What you have to do:
Every line of the entries below that carries the string "computer" should be copied.

BEGIN Input

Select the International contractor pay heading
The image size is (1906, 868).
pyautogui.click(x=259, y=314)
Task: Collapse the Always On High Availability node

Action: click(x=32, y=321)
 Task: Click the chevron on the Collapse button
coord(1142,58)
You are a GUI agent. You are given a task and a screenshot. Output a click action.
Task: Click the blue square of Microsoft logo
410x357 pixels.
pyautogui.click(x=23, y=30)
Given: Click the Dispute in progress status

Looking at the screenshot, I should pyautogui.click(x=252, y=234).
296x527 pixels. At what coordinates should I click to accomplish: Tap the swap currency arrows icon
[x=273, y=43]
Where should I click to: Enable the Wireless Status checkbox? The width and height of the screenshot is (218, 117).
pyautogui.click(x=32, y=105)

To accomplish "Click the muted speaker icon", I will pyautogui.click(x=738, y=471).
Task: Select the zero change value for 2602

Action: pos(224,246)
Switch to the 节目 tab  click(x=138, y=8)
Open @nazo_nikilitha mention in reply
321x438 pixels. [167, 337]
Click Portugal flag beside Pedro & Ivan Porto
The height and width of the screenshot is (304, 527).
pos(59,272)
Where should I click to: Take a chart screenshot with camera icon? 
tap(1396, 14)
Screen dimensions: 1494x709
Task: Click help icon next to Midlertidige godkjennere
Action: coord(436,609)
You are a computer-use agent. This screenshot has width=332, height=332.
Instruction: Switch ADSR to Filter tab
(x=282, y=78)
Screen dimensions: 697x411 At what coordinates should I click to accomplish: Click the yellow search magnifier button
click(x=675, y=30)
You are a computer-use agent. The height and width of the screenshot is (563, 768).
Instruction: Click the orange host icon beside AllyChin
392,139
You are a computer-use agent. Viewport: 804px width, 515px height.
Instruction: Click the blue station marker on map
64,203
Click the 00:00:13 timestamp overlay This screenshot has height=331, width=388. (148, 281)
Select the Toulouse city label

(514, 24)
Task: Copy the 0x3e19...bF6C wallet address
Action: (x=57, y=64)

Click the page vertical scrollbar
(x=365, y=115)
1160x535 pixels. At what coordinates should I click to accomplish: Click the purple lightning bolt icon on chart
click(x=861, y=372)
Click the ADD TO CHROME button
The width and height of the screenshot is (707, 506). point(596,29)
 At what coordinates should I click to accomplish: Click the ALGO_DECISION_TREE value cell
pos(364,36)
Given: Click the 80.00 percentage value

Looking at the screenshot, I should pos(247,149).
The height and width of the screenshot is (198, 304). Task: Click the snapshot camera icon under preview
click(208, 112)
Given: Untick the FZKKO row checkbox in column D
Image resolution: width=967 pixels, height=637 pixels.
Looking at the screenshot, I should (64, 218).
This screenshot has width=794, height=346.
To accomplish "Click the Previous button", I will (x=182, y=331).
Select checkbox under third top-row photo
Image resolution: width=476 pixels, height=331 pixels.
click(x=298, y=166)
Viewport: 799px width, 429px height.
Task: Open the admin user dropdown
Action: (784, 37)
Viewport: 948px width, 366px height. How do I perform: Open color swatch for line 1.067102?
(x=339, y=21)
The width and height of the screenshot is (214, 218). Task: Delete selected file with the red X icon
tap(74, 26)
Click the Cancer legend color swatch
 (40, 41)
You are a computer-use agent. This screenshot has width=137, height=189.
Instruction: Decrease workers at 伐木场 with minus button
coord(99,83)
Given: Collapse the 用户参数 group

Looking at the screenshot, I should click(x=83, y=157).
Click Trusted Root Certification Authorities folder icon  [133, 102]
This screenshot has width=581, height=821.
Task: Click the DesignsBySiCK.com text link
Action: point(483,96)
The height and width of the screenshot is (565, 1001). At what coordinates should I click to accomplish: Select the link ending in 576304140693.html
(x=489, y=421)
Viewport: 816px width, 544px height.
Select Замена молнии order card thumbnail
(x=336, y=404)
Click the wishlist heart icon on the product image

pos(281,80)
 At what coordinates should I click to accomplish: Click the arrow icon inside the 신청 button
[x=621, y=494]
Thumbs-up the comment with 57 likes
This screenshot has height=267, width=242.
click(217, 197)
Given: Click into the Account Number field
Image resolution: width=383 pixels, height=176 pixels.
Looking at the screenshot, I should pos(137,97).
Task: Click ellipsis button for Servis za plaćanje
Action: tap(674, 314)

END Input

Written solution:
You are a computer-use agent. This screenshot has width=332, height=332.
You are a computer-use agent. The height and width of the screenshot is (563, 768).
You are a computer-use agent. Viewport: 804px width, 515px height.
You are a computer-use agent. This screenshot has width=137, height=189.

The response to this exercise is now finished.